高台から街を見下ろせば、似たような家が建ち並び、日暮れとともに灯が点る。最初はまばらに見えた灯りは、時を刻むごとにその数を増し、夜のとばりを美しく照らす。
遠くから見れば、その灯りはどこも穏やかで、温もりに満ちている。だが、実際に路地をさまよえば、雨戸が閉まったまま暗闇に沈んだ家もあり、また別の光景が広がっている。
見慣れたいつもの光景、変わらないいつもの日常──。だが、その内側までは見ることができない。
神奈川県座間市。神奈川県の中央部に位置する、人口13万人ほどの自治体である。相模川に削られた河岸段丘の東岸に開けた街で、市役所の屋上から眺めれば、静かに流れる相模川の水面が遠くに見える。

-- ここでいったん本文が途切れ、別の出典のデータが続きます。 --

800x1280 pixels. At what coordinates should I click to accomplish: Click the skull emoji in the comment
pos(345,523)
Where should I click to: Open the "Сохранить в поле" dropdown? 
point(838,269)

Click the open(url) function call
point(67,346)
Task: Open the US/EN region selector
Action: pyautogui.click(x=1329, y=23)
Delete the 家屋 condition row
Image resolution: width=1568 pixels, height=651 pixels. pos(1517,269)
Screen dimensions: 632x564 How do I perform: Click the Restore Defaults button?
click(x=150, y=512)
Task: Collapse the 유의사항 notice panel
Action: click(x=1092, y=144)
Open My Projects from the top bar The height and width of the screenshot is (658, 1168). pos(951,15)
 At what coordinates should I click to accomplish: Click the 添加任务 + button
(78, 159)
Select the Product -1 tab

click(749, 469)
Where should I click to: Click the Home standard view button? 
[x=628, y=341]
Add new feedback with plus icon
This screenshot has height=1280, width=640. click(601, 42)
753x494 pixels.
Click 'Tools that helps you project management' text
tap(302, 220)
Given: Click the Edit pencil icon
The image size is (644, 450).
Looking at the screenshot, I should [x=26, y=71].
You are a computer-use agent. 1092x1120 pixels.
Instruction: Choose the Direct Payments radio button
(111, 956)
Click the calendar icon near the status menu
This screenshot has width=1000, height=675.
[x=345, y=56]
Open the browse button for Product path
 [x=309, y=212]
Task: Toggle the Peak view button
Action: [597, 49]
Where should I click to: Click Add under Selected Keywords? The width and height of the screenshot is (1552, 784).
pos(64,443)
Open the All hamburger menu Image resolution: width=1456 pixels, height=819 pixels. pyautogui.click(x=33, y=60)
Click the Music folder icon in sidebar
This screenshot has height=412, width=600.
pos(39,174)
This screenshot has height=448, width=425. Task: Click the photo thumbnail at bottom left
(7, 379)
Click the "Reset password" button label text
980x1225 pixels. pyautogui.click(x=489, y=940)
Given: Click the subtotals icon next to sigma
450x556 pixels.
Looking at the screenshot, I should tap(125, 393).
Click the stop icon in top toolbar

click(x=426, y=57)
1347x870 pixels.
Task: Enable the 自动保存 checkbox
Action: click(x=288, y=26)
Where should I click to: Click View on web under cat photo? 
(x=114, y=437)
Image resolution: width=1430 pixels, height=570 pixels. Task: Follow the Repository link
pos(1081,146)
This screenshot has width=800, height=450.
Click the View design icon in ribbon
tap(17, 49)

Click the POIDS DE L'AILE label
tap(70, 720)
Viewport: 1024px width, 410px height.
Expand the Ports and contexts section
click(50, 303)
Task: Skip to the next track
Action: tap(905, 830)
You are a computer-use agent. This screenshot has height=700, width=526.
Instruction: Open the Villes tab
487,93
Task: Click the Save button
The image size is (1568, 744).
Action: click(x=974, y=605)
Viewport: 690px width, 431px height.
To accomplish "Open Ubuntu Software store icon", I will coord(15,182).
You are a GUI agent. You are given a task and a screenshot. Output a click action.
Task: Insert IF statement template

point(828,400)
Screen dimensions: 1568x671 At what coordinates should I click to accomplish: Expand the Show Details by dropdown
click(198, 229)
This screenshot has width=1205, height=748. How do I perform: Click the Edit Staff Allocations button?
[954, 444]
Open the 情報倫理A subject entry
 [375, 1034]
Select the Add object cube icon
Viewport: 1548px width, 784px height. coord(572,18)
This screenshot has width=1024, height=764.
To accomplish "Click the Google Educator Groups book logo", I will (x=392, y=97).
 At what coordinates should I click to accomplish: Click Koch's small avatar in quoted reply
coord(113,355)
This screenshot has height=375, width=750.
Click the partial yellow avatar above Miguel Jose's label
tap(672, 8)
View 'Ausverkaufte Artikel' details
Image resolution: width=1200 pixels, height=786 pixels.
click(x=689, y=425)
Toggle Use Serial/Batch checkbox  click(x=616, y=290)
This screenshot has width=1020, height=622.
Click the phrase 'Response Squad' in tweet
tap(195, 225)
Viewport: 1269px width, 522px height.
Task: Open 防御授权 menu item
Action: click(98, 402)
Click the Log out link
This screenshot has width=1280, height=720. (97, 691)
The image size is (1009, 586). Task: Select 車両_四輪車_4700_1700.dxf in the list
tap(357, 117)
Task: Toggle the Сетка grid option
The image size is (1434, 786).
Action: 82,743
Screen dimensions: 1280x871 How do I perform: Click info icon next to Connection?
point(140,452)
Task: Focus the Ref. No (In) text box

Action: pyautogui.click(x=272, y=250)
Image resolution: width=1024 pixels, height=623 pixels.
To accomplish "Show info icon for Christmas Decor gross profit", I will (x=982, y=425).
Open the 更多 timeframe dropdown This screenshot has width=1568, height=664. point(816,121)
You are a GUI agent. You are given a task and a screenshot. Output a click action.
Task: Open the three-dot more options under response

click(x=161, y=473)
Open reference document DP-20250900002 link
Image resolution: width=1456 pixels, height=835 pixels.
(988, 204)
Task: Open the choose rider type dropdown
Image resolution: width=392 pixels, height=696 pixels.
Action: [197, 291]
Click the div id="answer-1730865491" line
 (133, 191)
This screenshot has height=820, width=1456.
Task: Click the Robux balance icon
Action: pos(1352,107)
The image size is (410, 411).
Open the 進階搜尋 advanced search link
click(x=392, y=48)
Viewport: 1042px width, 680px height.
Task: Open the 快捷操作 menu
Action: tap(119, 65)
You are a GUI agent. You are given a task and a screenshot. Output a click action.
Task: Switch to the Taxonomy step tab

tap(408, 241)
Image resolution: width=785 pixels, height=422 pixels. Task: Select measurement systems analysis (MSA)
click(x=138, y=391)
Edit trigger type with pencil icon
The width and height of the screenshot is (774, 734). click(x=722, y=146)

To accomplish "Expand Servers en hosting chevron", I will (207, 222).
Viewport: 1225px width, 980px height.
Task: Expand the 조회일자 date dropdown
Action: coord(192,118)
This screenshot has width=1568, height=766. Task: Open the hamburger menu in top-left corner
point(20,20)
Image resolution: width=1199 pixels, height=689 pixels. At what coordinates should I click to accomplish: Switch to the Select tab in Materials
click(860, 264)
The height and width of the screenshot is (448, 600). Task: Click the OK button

面積は約18平方キロメートルと神奈川県の中でも小さく、市の中心にある市役所からスクーターに乗れば、隣接する相模原市、海老名市、厚木市、大和市の市境に15分ほどで着いてしまう。
交通の便に恵まれており、市内や近隣を走る小田急線や相鉄本線に乗れば、東京都心や横浜などに出ることも容易だ。それゆえに、戦後の高度経済成長期になると、東京や横浜のベッドタウンとして発展した。